- Official release poster
- Directed by: John Hamburg
- Written by: John Hamburg
- Produced by: John Hamburg; Kevin Hart; Bryan Smiley;
- Starring: Kevin Hart; Mark Wahlberg; Regina Hall; Luis Gerardo Méndez; Jimmy O. Yang;
- Cinematography: Kris Kachikis
- Edited by: Melissa Bretherton
- Music by: Jeff Cardoni
- Production companies: Particular Pictures; HartBeat Productions;
- Distributed by: Netflix
- Release date: August 26, 2022;
- Running time: 101 minutes
- Country: United States
- Language: English
- Budget: $80 million

= Me Time (film) =

2022 film by John Hamburg

Me Time is a 2022 American buddy comedy film written and directed by John Hamburg. The film stars Kevin Hart, Mark Wahlberg, Regina Hall, Luis Gerardo Méndez, and Jimmy O. Yang. It is about a stay-at-home dad as he finds himself with some "me time" for the first time in years while his wife and kids are away. He reconnects with his former best friend Huck for a wild weekend that nearly upends his life.

Me Time was released on August 26, 2022, by Netflix. It received generally negative reviews.

==Plot==
Best friends since high school, Sonny and Huck stopped meeting up every year on Huck's birthday 15 years ago following a near death experience Sonny went through.

Now Sonny is a stay-at-home dad, putting all of his focus on his family. Huck contacts him, as he does every year, for the annual celebration. Not wanting to attend, Sonny finds himself with some "me time" for the first time in years while his wife and kids are away.

After only a few days, Sonny is bored. He plays golf every day but is terrible, partakes of massive amounts of food at a big barbecue a few days in a row but projectile vomits, none of his friends can participate with him so he's lonely and bored and his kids don't seem to miss him. Sonny ends up going to Huck's wild weekend birthday bash. Arriving at the meeting point, everyone is skinny dipping. Afterwards they load onto Huck's chartered bus and put on matching track suits.

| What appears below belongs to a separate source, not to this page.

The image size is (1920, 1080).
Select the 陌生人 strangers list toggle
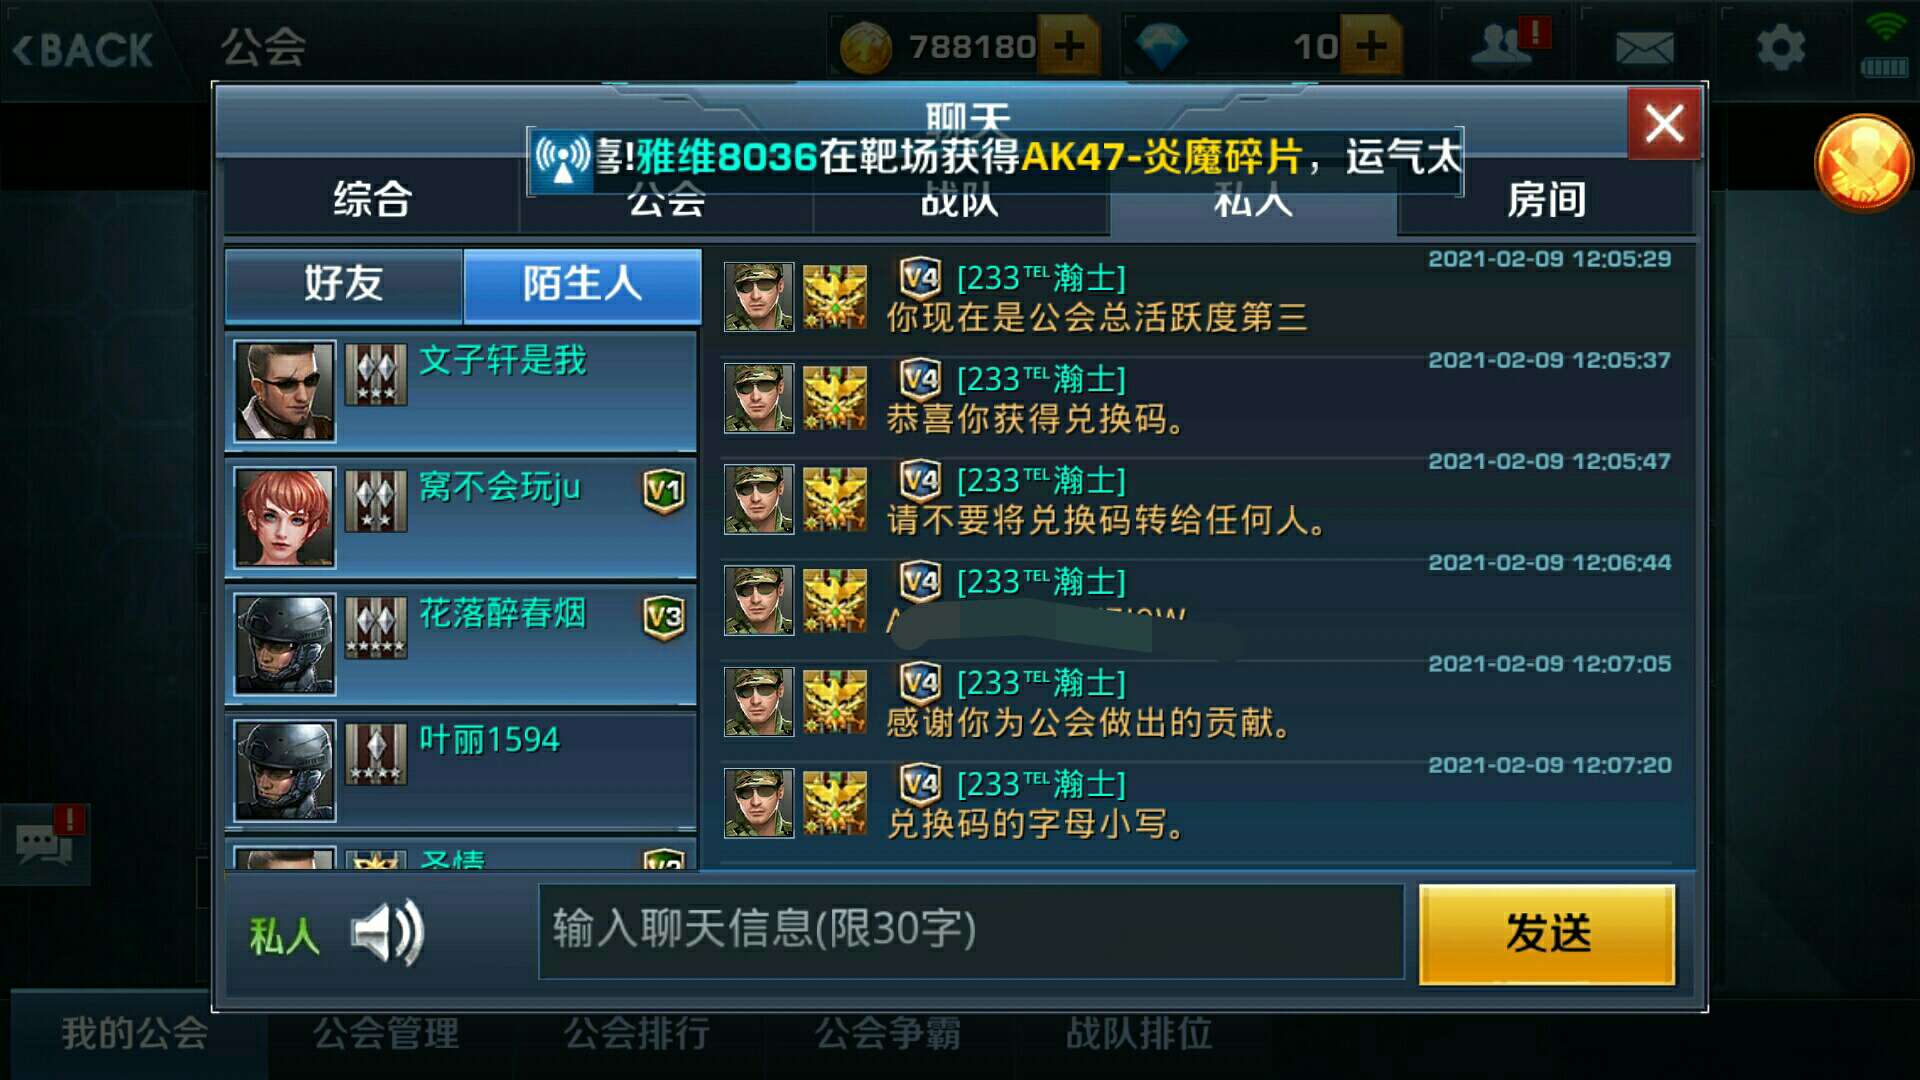coord(582,284)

Meanwhile, Sonny's wife Maya and kids get a visit at the place her parents have taken them to from her wealthy client Armando, who Sonny fears is interested in her.

The bus dumps the party group in the desert, where there are communal yurts set up, and the plan is to forage for their food. They are given hardware to do it, so Sonny heads off to do number two. A mountain lion chases him, but he wards it off by stabbing it with an EpiPen, and is nicknamed Big Dog. That evening, when Sonny calls his family, he finds out Armando visited them by seaplane. Sonny gets jealous when he hears that Armando is offering Maya a big project. The call escalates into a big shouting match until they hang up on him.

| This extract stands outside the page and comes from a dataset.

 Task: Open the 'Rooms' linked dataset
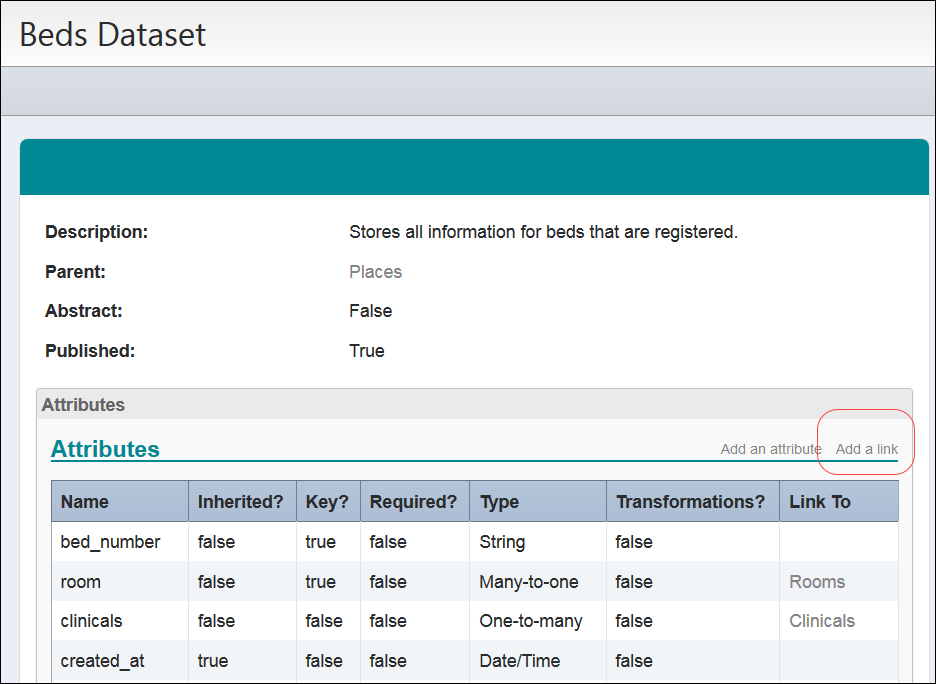point(816,581)
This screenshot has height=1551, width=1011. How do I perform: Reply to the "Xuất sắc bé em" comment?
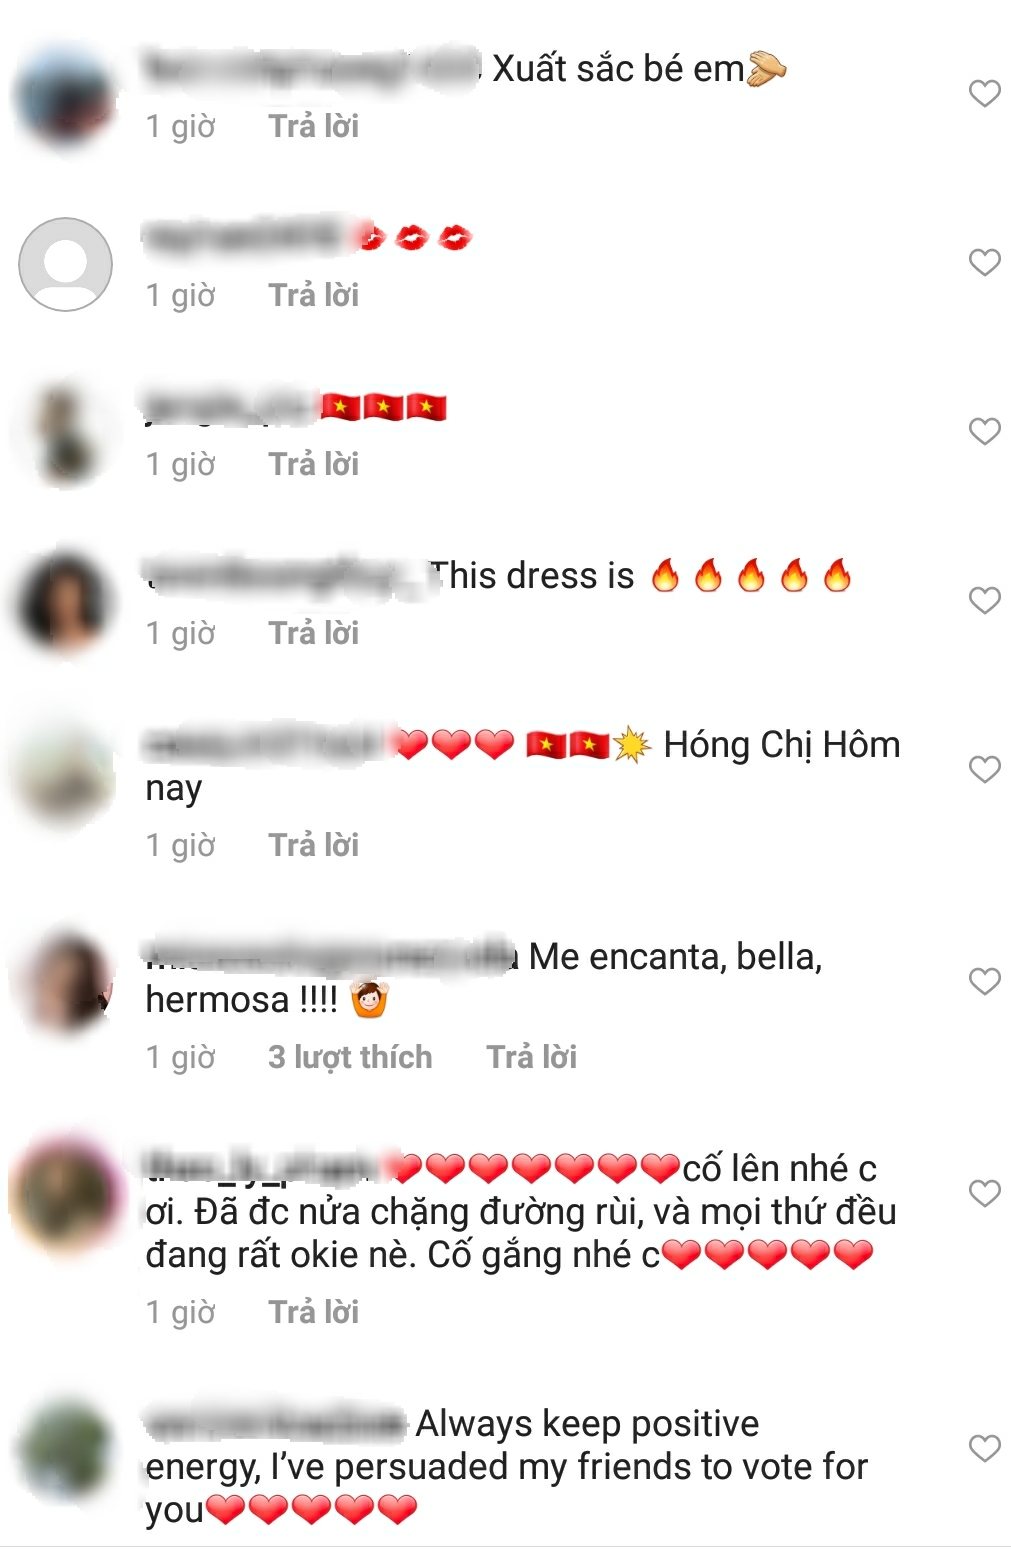tap(313, 126)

Stan, Huck's loan shark arrives, seeking the $47,000 owed him. His muscle Dorit breaks Sonny's finger, then burns down the site. Once everyone goes, Sonny stays behind to help Huck salvage what they can. Huck confesses he's fallen on hard times and is lonely. On their way back to LA in an Uber, Sonny spots Armando. The three break in and pull off some gross pranks, but inadvertently hit one of his tortoises. All is caught on camera.

Sonny offers his house for Huck to continue his birthday celebration, as his family is still away. Someone shares a party notification via social media, and it becomes a rager. Seal comes, and Sonny jams with him. Just as the party is at the most out of control the family shows up, and Maya leaves with the kids. She asks him to clear out and stay away for a bit.

While they are separated, Sonny tries to make amends, apologizing to Armando and working hard on the talent show. As the closing act Dash, Sonny's son, has a meltdown declaring he hates the keyboard. Realising he's been selfish and overcontrolling, he apologizes to everyone, encouraging all who want to perform.

Sonny chases down Huck, convincing him to join him in a party planner company.

==Production==
In February 2021, Kevin Hart joined the cast. In August, Mark Wahlberg and Regina Hall were added to the cast. In September 2021, Jimmy O. Yang and Luis Gerardo Méndez joined the cast. Filming took place at Sunset Gower Studios. On September 14, a stage technician was taken to a local regional trauma center after suffering a 30-foot fall on set.

==Release==
The film was released on August 26, 2022, by Netflix.

==Reception==
 Metacritic, which uses a weighted average, assigned the film a score of 25 out of 100, based on 20 critics, indicating "generally unfavorable" reviews. It is the lowest-rated film on the site to feature Mark Wahlberg and the second-lowest to feature Kevin Hart.

Tomris Laffly of RogerEbert.com gave Me Time a moderately favorable review, praising the characters but criticizing the screenplay and special effects. Peter Travers of ABC News was more critical of the film, calling it "dim-witted and disposable".